What is the number of lines in the material below that include the word "folder"? Write that number and nothing more.
╭──
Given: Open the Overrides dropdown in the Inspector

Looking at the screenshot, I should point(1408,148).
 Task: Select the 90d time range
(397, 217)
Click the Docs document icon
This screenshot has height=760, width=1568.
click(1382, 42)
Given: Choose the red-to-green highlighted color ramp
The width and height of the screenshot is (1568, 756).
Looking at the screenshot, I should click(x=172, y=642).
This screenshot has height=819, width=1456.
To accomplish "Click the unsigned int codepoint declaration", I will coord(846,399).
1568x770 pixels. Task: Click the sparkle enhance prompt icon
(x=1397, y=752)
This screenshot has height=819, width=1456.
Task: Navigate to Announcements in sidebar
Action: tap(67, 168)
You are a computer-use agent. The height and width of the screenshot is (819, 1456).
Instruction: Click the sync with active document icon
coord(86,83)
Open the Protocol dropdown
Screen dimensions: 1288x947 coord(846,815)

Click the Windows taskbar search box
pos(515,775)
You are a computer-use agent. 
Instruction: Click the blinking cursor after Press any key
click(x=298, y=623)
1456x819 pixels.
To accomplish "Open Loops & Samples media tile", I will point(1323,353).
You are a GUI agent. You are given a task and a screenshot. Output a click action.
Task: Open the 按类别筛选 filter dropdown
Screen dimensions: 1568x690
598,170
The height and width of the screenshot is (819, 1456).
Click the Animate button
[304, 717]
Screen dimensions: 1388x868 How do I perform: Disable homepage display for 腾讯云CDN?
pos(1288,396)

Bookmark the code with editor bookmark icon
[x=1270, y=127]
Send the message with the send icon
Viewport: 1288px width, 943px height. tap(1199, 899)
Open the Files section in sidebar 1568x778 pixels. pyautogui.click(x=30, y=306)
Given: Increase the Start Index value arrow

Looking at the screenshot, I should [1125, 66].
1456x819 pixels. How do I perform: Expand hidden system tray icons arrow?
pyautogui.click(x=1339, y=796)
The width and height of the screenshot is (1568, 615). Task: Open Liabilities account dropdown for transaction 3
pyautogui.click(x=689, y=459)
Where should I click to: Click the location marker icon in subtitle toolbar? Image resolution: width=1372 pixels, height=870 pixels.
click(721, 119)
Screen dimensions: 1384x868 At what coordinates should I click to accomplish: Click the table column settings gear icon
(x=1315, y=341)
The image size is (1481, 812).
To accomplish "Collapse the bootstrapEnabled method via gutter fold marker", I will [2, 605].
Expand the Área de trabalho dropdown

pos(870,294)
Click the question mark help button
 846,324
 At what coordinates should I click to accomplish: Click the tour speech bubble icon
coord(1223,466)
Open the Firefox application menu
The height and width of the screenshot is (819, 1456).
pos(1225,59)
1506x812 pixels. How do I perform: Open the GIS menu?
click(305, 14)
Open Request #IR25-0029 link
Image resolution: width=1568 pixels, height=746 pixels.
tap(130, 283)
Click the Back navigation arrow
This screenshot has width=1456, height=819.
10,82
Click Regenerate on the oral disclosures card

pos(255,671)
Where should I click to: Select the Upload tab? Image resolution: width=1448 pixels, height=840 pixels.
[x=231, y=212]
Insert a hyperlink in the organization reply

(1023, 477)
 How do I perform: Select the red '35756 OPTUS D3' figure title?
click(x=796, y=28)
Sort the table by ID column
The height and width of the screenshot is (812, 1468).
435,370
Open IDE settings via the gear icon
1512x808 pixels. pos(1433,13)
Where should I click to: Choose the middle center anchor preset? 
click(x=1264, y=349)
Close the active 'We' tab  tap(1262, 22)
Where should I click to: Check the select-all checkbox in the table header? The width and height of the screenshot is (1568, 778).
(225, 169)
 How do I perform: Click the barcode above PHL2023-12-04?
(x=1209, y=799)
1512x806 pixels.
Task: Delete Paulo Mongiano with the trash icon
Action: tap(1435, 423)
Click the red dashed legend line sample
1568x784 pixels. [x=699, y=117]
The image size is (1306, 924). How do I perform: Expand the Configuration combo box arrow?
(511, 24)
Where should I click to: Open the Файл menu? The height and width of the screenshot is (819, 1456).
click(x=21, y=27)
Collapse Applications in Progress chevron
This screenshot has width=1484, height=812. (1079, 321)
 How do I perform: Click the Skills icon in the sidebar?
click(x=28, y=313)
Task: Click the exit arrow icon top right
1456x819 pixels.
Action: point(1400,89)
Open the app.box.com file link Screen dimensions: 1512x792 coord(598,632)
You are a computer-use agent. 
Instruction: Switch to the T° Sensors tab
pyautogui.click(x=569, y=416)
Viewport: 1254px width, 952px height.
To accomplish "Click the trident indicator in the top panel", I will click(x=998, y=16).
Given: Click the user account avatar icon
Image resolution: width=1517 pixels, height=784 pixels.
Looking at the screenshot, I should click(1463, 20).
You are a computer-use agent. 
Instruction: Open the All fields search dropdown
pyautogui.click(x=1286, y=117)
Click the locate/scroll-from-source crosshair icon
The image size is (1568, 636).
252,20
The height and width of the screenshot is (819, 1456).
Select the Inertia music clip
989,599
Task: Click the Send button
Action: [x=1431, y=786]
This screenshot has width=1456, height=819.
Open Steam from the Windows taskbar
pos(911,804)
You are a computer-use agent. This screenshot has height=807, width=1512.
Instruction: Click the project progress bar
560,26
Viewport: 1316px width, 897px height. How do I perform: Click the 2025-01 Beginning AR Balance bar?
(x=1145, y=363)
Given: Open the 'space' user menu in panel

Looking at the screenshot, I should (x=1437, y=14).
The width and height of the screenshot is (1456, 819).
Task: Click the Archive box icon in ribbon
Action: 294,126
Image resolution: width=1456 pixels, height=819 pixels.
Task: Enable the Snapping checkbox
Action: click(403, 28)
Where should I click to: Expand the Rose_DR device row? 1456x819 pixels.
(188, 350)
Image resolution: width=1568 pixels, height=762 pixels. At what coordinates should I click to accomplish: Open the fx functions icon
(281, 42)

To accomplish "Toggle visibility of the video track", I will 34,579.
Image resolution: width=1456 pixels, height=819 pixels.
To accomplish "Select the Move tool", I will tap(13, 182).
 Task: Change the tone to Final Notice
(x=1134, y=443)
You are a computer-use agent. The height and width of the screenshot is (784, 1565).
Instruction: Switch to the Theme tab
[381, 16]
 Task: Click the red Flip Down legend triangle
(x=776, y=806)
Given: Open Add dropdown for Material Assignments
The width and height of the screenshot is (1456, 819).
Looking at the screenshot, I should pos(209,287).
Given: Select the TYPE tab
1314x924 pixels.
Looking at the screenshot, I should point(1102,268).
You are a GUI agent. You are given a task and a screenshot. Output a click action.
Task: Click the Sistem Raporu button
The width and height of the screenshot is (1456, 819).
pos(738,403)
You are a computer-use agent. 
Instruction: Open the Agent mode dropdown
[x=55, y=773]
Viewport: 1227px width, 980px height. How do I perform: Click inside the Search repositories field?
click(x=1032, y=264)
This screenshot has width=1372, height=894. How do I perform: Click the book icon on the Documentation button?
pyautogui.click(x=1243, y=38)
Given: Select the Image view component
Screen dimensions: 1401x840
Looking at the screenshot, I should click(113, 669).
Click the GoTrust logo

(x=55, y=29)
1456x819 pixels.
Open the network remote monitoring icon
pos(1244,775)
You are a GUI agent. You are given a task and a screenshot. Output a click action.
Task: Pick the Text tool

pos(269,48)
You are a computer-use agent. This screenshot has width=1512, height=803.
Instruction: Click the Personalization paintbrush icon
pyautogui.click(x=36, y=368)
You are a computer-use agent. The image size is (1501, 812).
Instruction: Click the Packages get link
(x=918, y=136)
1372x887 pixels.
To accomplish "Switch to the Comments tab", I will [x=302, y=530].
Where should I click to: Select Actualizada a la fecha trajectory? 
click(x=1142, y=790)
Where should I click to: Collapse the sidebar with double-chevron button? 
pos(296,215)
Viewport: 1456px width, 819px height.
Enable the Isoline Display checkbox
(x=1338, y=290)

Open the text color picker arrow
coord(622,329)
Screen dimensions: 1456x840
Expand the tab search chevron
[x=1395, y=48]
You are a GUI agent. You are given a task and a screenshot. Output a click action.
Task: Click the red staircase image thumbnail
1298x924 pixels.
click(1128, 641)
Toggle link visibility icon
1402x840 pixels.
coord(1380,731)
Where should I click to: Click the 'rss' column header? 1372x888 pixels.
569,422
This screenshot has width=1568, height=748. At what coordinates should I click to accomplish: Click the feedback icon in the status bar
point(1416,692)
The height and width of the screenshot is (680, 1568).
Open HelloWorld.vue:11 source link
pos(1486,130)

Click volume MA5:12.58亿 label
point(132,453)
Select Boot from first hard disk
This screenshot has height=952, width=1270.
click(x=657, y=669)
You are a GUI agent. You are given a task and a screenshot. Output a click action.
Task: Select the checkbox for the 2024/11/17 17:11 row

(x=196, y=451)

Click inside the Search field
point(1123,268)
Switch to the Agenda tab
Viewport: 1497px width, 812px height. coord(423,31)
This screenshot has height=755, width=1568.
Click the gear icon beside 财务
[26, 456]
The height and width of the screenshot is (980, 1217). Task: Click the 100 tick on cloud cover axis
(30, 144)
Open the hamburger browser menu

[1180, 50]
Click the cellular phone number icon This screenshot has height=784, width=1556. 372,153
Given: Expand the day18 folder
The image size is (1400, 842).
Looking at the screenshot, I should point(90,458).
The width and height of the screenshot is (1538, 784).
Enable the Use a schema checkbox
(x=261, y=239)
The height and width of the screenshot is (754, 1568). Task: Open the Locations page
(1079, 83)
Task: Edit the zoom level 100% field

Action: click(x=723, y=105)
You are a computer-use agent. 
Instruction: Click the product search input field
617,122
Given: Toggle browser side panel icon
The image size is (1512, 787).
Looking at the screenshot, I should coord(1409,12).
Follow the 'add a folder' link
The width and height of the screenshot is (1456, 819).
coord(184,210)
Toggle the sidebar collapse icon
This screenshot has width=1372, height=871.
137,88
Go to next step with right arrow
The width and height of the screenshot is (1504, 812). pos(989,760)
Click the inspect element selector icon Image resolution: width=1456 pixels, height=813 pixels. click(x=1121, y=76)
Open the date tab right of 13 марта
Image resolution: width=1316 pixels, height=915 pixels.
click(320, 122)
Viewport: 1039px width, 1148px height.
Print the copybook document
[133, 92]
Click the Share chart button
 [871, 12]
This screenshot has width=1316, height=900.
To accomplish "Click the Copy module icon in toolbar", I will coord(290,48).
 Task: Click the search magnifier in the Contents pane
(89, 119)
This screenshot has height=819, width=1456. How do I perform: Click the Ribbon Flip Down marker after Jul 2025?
╰──
■ ANSWER TO THIS PROBLEM:
2